Involvement of a DNA binding protein, MDR-NF1/YB-1, in human MDR1 gene expression by actinomycin D

Abstract

The human multidrug resistance 1 (MDR1) gene is an SOS gene that responds to environmental stress including various anticancer agents. The chloramphenicol acetyltransferase (CAT) gene was linked to various lengths of MDR1 promoter, and these constructs were integrated into the genome of human cancer KB cells. Using these cell lines, we previously demonstrated that various environmental stimuli lead to an increased abundance of both CAT enzymatic activity and CAT mRNA in a sequence dependent manner. We examined the molecular mechanism of this stress response using actinomycin D, a potent RNA synthesis inhibitor.
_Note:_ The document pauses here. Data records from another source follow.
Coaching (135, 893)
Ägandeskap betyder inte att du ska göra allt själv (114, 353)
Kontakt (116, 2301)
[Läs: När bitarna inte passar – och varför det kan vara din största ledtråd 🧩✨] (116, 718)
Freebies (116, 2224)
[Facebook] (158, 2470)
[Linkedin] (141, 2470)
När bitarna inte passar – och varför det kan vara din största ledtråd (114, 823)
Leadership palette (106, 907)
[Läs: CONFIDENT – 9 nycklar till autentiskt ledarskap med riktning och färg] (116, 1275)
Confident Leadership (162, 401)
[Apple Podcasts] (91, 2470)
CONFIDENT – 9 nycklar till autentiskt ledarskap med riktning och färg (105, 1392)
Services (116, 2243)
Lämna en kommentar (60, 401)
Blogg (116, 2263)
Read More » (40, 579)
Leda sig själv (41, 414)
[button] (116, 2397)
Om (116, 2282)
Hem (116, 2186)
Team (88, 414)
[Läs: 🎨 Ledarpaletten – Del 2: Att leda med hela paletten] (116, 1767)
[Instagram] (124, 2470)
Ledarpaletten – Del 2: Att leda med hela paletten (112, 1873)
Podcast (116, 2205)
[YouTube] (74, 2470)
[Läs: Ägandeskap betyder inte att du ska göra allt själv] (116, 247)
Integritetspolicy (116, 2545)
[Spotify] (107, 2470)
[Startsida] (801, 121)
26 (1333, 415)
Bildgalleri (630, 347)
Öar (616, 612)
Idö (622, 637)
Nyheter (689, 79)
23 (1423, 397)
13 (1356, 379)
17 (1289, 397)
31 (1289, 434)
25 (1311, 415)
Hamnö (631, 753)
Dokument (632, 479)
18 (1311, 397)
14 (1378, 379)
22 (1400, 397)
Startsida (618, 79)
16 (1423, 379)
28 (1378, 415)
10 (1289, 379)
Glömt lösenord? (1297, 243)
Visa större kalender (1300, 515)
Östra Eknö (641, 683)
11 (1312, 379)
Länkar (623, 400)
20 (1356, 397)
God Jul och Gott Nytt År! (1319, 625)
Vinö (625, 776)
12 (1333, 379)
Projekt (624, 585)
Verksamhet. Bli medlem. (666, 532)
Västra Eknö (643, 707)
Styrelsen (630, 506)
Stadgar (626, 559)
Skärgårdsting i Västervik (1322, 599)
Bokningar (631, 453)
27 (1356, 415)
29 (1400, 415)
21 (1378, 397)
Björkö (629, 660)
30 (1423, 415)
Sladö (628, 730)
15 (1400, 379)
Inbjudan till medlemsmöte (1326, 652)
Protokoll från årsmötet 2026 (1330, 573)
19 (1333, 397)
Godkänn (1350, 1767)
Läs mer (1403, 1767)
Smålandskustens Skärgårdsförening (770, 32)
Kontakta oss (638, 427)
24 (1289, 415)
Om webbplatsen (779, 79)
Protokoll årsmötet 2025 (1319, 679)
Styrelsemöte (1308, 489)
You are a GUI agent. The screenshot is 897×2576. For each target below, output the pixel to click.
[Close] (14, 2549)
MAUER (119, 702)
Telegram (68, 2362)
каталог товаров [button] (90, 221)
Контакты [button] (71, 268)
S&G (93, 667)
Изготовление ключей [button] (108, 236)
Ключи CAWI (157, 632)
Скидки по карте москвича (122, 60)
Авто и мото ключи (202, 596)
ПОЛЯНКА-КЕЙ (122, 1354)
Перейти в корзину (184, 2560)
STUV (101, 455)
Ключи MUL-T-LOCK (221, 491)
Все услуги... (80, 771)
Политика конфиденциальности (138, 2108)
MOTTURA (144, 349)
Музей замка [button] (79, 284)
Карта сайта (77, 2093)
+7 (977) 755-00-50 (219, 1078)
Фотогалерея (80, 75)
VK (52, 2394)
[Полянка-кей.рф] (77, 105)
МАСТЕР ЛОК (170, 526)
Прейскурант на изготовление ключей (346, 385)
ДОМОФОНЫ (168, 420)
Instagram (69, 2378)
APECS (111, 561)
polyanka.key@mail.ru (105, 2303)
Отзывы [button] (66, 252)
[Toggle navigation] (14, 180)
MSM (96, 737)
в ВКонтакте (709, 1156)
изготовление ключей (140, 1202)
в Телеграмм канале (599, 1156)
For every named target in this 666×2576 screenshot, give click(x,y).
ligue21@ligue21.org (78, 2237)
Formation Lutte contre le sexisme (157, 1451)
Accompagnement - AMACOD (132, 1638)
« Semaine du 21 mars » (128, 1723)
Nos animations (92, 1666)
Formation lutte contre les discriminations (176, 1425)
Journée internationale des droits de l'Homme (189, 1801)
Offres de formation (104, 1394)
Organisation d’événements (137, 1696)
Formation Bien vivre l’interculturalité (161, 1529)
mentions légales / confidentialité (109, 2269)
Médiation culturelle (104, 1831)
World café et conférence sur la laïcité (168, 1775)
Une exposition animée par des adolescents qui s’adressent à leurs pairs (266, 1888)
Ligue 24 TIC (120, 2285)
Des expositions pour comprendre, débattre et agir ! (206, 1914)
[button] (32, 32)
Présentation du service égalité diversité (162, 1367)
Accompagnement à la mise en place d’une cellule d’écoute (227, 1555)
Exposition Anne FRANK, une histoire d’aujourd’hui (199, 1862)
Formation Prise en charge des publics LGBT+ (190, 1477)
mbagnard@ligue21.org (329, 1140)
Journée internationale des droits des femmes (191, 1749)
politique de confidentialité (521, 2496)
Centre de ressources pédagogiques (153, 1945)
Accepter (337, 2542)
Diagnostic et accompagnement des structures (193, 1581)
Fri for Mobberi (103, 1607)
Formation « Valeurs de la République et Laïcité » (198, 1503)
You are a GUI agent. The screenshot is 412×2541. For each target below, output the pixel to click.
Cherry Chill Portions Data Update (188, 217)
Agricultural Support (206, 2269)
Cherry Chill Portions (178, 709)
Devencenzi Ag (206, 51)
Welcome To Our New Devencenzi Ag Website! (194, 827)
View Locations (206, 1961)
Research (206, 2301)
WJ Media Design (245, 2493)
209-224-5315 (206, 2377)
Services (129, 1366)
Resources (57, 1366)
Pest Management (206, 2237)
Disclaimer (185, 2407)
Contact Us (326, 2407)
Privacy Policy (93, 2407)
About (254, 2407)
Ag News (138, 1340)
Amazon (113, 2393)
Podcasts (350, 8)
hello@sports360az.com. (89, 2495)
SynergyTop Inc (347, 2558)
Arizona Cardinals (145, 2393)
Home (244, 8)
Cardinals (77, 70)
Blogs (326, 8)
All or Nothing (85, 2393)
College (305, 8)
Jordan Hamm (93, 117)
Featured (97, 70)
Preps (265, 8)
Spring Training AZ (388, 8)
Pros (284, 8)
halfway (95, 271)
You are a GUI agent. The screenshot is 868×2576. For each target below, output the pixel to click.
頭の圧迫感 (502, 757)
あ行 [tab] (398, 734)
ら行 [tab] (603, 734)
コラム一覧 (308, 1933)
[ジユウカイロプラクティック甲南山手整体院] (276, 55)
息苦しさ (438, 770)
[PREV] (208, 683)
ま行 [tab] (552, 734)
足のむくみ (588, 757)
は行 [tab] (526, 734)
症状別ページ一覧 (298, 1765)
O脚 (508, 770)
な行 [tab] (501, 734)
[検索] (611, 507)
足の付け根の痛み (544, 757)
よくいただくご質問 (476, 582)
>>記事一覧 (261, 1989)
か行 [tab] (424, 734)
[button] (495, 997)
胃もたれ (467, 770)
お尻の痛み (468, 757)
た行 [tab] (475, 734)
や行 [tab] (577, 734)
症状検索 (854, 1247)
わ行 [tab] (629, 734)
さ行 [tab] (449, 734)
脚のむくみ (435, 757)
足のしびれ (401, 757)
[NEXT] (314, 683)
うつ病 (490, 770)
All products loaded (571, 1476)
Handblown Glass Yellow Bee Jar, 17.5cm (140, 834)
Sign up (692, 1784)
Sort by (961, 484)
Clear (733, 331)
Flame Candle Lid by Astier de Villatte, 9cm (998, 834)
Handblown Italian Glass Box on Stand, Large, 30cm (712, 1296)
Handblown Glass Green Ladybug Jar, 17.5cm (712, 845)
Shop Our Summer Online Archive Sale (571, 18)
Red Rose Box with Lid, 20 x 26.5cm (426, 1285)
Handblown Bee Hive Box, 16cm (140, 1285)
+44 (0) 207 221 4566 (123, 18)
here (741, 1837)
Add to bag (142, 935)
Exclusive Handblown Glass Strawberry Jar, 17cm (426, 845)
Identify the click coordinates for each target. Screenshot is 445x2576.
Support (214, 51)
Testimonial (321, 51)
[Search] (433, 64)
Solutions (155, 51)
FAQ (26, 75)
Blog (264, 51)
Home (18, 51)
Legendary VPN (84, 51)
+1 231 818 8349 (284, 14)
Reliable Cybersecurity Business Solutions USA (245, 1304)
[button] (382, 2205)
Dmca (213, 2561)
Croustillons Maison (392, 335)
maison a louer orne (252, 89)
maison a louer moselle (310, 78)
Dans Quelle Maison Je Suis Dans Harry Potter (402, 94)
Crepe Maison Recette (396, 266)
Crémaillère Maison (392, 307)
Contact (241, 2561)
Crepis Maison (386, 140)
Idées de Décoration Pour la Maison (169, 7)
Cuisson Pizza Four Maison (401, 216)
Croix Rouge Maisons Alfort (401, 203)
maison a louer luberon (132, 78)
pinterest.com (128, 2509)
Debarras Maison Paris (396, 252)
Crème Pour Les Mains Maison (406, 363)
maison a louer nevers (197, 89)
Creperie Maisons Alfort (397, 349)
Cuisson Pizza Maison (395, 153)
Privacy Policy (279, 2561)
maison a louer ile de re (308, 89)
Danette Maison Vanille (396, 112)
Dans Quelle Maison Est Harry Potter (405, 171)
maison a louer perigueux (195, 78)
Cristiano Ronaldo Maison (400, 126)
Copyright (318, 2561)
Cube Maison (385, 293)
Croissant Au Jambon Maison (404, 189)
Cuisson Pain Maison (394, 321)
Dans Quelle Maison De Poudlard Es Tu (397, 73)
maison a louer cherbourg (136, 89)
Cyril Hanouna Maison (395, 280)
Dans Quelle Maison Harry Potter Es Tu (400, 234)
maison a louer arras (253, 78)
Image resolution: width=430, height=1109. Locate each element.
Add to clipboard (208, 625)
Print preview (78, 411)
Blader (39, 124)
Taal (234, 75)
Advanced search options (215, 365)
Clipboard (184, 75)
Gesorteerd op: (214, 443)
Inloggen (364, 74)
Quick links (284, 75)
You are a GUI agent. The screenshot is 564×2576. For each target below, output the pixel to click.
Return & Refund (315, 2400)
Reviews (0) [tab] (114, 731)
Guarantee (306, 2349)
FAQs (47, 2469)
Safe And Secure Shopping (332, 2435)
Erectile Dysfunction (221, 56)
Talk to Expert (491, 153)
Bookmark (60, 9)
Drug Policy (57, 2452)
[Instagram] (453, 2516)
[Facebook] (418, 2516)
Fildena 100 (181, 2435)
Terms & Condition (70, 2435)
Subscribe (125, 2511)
We found that CAT activity was significantly increased more than 10 fold by actinomycin D itself without comparable elevation of CAT mRNA. CAT induction was, however, lost in the presence of a deletion from position -136 to -76. Gel mobility shift assays showed that the specific DNA binding activity of the transacting protein, MDR-NF1/YB-1, which binds to the inverted CCAAT box, was augmented in nuclear extracts from the cells treated with actinomycin D. We also found that actinomycin D increased the steady state levels of MDR-NF1/YB-1 mRNA, which encodes the inverted CCAAT box binding protein. These results indicate that MDR-NF1/YB-1 mediates the response of the MDR1 gene to environmental stress.